We all know their promises were crock – or are you one of those that continues to believe this tripe?
@ David Evershed,
It is worth reading the findings of the British Election Study. It explains why Labour scooped up so many ‘remainers’ .
‘General Election 2017: Brexit dominated voters’ thoughts.’
BBC News August 2017. Available on the internet.
A general election is not a referendum.
David Becket is right. Yes people are coming on to our ground (PV) but we have no national profile on it and so we are not getting the credit for being right. I’m sure part of this is down to the traditional media bias ignoring us but I’m afraid I also think we need to raise our game.
One question: Do any of us think there a grid somewhere in the party HQ with a detailed programme of speeches, events, articles, interviews etc. all mapped out between now and 29 March, with local strategies co-ordinated to roll out integrated messages alongside the national ones? If so, I’m happy to eat my words.
@ Martin I agree Brexit is a pressing issue and should be resisted because of the consequences for those at the wrong end of what is now a very unequal society. I also believe opposing Brexit has become the party’s one trick pony policy to the exclusion of everything else.

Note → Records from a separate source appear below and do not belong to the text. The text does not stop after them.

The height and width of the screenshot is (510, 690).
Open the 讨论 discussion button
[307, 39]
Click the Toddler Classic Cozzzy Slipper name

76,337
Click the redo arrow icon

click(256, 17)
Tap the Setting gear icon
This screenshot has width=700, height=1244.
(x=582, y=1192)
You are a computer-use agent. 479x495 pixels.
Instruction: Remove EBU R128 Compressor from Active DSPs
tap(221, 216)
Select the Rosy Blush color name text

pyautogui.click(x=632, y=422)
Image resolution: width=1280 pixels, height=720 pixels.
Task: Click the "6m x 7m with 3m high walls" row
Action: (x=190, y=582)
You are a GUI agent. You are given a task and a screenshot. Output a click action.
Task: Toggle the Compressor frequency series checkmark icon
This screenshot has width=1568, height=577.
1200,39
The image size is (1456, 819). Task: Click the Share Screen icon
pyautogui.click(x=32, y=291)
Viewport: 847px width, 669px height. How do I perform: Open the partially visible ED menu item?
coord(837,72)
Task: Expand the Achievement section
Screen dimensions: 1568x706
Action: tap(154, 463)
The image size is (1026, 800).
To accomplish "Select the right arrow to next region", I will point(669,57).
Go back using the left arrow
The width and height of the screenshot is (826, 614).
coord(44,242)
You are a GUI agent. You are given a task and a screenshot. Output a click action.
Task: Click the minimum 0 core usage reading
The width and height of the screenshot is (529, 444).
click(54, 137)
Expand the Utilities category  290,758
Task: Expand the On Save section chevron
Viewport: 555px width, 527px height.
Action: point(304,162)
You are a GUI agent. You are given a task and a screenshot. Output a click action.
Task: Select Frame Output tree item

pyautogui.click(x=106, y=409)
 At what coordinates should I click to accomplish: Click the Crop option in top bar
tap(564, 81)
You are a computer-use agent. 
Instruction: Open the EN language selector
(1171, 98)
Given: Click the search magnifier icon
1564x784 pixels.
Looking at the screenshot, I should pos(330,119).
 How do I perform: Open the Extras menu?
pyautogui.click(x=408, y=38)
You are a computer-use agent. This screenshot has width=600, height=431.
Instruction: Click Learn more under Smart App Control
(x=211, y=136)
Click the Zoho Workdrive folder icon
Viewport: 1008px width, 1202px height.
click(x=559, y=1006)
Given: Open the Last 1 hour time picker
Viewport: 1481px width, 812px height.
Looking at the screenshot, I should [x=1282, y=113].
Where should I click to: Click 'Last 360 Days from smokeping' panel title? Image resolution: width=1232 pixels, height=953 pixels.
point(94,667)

Regardless of Brexit, I would pursue a raft of policies towards a less unequal society – which I’m afraid Liberal Democrat policy between 2010-15 tended to exacerbate rather than to mitigate. This has been my stance for over sixty years as a party member – and until 2007 it tended to be the main stream party view.
You say, unkindly, my view on Lib Dem MP’s receiving knighthoods is ‘childish’. I disagree. It never happened in the pre-Steel days but has gradually become almost the norm since then. I contend that accepting a knighthood as a run of the mill M.P. reflects a certain view of the nature of society, one’s place in it, and the level of one’s commitment to a more democratic society. Public perceptions do matter and I have heard many adverse comments on the doorstep in constituencies where it happened.
Fifty seven Lib Dem MP’s were elected in 2010. By 2015 there were twice as many ‘knights of the realm’ as the number of women – a quarter of all the male MPs had been so ‘honoured’. To put it mildly this is perceived by the general public as excessive. It has damaged perceptions of the party. I happen to chair a food bank founded as a consequence of some of the policies supported by this party. The last thing I would ever want is a gong to celebrate the different ranks of a non-existent Empire.
It seems to me that Corbyn’s Labour is a coalition of the university left (both students and academics), the charity sector, the theoretical middle class dinner party Marxists, public sector middle management, public sector working class, unionised manual skilled and unskilled working class, the low paid and unemployed.
Corbyn is clearly a Brexiteer, but the Labour party position is sheer triangulation. They don’t want to offend the Remain voting university and charity sectors, whilst at the same time not offending organised labour in manual work.
Is there any way the Lib Dems can win back the university vote and charity sector? I don’t see the party having much luck with any of the other groups – we are not a party of statism, luddism or protectionism – there is absolutely no point in trying to appeal to the pro-POA/Unite/RMT/ASLEF Brexit voter.
David Raw:
I think my criticism of a comment was on another thread, but if you find it, I think you will see it was about government ‘limos’. I do not think it was about knighthoods which get doled out as sweeties to any passing John Redwood, but may have been about peerages.
A look at press releases from our MPs and others shows that the Party is addressing many issues, however almost all the major ones are inevitably affected by Brexit.
What would be a few of your key policies for a less unequal society? How well could they fare in a post Brexit Britain?